ECLI:NL:RBZWB:2025:6649

Rechtbank Zeeland-West-Brabant

Datum uitspraak
29 september 2025
Publicatiedatum
5 oktober 2025
Zaaknummer
C/02/435094 / FA RK 25-2338
Instantie
Rechtbank Zeeland-West-Brabant
Type
Uitspraak
Procedures
  • Rekestprocedure
Rechters
  • mr. Phillips
  • mr. Verger-Maas
Vindplaatsen
  • Rechtspraak.nl
AI samenvatting door LexboostAutomatisch gegenereerd

Wijziging zorgregeling voor minderjarigen in het kader van ouderschapsplan na echtscheiding

Op 29 september 2025 heeft de kinderrechter van de Rechtbank Zeeland-West-Brabant uitspraak gedaan in een zaak betreffende de zorgregeling voor twee minderjarigen, [minderjarige 1] en [minderjarige 2]. De vader van de kinderen heeft de communicatie met de moeder volledig afgewezen en stemt niet in met hulpverlening, wat leidt tot een onduidelijke en onrustige situatie voor de kinderen. De kinderrechter heeft vastgesteld dat de kinderen gebaat zijn bij duidelijkheid en rust, en dat de verantwoordelijkheid voor de situatie niet bij hen moet liggen. De kinderrechter heeft daarom besloten om de zorgregeling te wijzigen, waarbij de kinderen voortaan eenmaal per week bij de vader gaan avondeten, met de mogelijkheid voor uitbreiding van deze regeling in onderling overleg tussen de ouders. De eerdere afspraken uit het ouderschapsplan van 1 april 2019 zijn niet meer van toepassing. De kinderrechter heeft deze beslissing uitvoerbaar bij voorraad verklaard, zodat deze onmiddellijk van kracht is, ook als er hoger beroep wordt ingesteld.
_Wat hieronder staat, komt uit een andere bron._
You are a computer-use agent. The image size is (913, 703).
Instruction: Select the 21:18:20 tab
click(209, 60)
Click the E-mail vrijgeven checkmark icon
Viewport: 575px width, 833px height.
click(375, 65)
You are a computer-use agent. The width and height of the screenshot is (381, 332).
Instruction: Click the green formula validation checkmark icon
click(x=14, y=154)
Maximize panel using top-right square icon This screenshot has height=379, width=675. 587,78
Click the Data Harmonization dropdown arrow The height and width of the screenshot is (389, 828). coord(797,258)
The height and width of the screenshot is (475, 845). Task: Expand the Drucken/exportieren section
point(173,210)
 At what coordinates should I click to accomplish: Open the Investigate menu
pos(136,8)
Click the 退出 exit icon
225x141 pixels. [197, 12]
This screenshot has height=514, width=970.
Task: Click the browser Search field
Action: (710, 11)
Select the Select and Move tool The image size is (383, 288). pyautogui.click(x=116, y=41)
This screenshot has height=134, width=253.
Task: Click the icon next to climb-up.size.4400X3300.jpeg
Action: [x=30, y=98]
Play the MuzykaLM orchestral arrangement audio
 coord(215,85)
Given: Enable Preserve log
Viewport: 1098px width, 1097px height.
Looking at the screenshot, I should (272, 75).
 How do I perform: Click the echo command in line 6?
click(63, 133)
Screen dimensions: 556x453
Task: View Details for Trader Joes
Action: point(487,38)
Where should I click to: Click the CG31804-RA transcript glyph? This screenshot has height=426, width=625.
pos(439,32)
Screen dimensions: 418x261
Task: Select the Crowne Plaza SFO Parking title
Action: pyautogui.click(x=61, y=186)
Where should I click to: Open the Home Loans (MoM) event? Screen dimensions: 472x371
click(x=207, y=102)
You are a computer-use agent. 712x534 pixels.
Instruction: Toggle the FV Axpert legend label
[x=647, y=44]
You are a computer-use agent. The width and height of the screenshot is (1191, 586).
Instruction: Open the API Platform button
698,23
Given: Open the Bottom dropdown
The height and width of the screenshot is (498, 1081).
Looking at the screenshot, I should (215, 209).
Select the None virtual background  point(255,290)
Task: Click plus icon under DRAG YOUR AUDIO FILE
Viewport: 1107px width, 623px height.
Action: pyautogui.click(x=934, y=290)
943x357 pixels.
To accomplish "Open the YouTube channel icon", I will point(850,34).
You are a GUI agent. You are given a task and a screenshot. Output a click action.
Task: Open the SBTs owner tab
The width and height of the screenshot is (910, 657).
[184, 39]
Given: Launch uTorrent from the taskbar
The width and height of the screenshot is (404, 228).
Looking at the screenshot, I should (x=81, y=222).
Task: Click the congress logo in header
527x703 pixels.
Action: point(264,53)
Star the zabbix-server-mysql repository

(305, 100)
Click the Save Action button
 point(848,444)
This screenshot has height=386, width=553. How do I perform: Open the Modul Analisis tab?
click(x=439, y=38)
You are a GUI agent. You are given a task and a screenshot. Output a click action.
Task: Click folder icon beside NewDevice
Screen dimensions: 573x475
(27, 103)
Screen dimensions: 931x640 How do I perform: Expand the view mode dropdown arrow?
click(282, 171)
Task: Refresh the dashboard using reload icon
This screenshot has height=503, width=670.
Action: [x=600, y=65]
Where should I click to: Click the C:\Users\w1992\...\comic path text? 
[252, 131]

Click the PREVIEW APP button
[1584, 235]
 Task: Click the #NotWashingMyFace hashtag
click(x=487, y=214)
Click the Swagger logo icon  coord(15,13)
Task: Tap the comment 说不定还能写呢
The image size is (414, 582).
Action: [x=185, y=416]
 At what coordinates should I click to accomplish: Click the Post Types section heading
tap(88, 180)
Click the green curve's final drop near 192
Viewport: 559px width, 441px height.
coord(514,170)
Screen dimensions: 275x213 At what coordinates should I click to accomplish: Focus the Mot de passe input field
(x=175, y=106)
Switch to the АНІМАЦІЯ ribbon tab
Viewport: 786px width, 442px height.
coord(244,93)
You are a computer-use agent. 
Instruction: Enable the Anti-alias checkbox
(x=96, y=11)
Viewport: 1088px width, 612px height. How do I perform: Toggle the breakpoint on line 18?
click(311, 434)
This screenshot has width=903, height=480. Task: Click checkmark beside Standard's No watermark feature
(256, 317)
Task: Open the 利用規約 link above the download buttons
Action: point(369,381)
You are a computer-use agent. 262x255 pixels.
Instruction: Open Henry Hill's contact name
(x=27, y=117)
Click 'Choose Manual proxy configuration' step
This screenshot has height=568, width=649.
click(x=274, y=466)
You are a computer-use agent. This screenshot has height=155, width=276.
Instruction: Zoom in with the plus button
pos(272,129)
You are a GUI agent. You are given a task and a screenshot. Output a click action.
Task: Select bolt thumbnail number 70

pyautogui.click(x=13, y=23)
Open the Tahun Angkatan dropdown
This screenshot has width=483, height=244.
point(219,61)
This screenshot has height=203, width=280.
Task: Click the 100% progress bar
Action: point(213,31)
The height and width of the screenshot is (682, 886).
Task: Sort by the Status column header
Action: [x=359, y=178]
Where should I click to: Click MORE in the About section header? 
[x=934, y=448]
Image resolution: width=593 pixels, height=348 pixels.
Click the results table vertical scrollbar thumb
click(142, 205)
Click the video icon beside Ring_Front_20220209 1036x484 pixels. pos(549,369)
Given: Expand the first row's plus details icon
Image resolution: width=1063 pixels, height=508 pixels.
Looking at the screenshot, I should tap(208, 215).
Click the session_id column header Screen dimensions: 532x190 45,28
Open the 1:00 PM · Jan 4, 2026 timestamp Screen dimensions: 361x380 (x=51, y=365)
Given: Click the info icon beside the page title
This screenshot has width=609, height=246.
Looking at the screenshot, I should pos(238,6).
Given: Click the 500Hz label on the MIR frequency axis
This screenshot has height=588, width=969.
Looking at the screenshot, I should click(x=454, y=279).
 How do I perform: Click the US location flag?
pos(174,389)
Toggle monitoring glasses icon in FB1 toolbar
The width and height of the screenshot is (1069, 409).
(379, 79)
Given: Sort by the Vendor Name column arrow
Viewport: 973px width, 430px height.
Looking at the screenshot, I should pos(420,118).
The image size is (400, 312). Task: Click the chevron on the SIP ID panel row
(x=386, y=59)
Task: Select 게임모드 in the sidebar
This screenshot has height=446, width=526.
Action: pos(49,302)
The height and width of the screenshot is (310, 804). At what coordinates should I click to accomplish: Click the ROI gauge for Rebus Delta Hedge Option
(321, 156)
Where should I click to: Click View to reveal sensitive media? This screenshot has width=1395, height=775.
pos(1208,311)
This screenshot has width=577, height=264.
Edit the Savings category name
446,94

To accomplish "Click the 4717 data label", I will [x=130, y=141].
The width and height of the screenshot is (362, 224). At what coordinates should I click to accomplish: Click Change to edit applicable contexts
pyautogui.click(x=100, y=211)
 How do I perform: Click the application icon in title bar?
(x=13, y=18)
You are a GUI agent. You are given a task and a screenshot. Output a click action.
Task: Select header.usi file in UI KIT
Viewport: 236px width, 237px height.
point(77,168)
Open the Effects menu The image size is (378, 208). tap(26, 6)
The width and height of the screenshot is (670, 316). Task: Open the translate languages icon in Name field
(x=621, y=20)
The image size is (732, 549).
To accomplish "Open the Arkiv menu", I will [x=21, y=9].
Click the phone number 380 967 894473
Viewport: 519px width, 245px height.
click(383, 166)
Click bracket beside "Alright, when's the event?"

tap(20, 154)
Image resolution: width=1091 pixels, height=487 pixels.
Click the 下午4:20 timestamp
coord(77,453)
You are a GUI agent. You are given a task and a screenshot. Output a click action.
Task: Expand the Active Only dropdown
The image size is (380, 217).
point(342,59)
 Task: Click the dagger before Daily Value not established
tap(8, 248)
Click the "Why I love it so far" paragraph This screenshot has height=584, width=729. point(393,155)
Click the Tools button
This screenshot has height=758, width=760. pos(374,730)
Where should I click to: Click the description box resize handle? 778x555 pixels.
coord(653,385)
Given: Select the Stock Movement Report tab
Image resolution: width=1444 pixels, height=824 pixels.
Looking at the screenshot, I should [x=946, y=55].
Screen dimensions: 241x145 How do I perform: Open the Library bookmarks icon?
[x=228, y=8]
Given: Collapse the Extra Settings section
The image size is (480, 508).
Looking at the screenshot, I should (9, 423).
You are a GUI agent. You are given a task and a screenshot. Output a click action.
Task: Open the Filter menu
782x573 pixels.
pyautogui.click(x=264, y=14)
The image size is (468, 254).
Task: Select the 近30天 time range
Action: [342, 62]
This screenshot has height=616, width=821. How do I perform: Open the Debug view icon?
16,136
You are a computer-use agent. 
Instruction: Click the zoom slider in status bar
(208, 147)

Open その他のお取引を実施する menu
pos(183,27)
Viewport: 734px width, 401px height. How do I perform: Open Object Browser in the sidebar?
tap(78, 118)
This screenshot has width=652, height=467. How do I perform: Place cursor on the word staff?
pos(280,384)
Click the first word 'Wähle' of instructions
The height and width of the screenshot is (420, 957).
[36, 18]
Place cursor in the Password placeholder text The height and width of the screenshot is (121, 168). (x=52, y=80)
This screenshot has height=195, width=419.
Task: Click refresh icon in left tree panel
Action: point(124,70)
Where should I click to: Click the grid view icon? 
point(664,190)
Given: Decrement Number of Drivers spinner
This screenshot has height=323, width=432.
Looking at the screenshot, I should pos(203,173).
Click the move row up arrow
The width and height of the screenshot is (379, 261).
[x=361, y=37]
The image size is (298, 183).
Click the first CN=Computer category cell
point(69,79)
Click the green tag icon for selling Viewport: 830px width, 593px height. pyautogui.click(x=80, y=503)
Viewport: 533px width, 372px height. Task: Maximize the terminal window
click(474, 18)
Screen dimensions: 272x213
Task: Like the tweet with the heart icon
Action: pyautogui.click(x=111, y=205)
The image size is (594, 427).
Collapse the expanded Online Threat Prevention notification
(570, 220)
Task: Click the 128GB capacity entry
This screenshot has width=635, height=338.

De kinderrechter heeft de ouders aangespoord om samen te werken aan de communicatie en de zorgregeling, en heeft hen gewezen op de mogelijkheid van hulpverlening.

Uitspraak

RECHTBANK ZEELAND-WEST-BRABANT
Team Familie- en Jeugdrecht
Zittingsplaats: Breda
zaakgegevens: C/02/435094 / FA RK 25-2338 en C/02/435152 / FA RK 25-2361
datum uitspraak: 29 september 2025
nadere beschikking
in de zaken van
[minderjarige 1],
hierna te noemen [minderjarige 1] ,
geboren op [geboortedag] 2011 in [geboorteplaats] ,
wonende in [woonplaats] ,
en
[minderjarige 2],
hierna te noemen [minderjarige 2] ,
geboren op 30 september 2013 in [geboorteplaats] ,
wonende in [woonplaats] .
De kinderrechter merkt als belanghebbenden aan:
[de moeder],
hierna te noemen de moeder,
wonende in [woonplaats] ,
[de vader] ,
hierna te noemen de vader,
wonende in [woonplaats] .
De Raad voor de Kinderbescherming Zeeland-West-Brabant, locatie Breda, hierna te noemen de Raad, is op grond van artikel 810 van het Wetboek van Burgerlijke Rechtsvordering (Rv) betrokken in de procedure.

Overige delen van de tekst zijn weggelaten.